Molecular analysis of Chs3p participation in chitin synthase III activity

• Published in: European journal of biochemistry Vol. 256; no. 2; pp. 419 - 426
• Main Authors: Cos, T, Ford, R.A, Trilla, J.A, Duran, A, Cabib, E, Roncero, C
• Format: Journal Article
• Language: English
• Published: Berlin & Heidelberg Springer‐Verlag 01.09.1998
• Subjects: Benzenesulfonates; calcofluor resistance; Chitin Synthase - chemistry; chitin synthase III; Conserved Sequence; Epitopes - immunology; Fungal Proteins - chemistry; Gene Expression Regulation, Fungal - genetics; Microscopy, Fluorescence; morphogenesis; Saccharomyces cerevisiae; Mutagenesis, Site-Directed - genetics; Mutation - genetics; Peptide Fragments - chemistry; Saccharomyces cerevisiae; Saccharomyces cerevisiae - enzymology; Sequence Analysis, DNA; Structure-Activity Relationship
• ISSN: 0014-2956; 1432-1033
• DOI: 10.1046/j.1432-1327.1998.2560419.x

Chitin is a minor but essential component of the cell wall of Saccharomyces cerevisiae, with functions in septum formation in the vegetative life cycle and also in conjugation and spore cell‐wall synthesis in the sexual cycle. Of the three chitin synthases present in yeast, chitin synthase III (CSIII) is responsible for the synthesis of most of the chitin found in the cell, including a chitin ring at early budding, chitin interspersed in the cell wall, and chitin laid down during the sexual cycle.
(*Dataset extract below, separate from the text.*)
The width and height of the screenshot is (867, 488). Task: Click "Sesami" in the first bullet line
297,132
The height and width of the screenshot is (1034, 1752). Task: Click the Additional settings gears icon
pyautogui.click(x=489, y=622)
We have tagged Chs3p, the putative catalytic subunit of CSIII, with the immunoreactive epitope of influenza virus hemagglutinin to follow expression of the protein. Little correlation was found between the levels of transcription and translation of Chs3p and in vivo function, supporting our previous conclusion that regulation of CSIII occurs at the posttranslational level. To identify possible regions of the protein involved in catalysis or regulation, mutations were generated in the QRRRW ’signature sequence' of chitin synthases. Arginine residue mutations in Chs3p, and in Chs1p and Chs2p, resulted in a loss of both function in vivo and enzymatic activity. Mutations in a serine residue adjacent to glutamine in Chs3p caused loss of function in vivo with a moderate decrease in CSIII activity, suggesting a regulatory role for the serine residue in chitin biosynthesis. Several truncations in the unique hydrophilic carboxy‐terminal region of Chs3p identified a sequence of about 25 amino acids that is required for both function and in vitro activity. Since this region is not present in Chs1 or Chs2, it may be involved in the specific regulation of CSIII.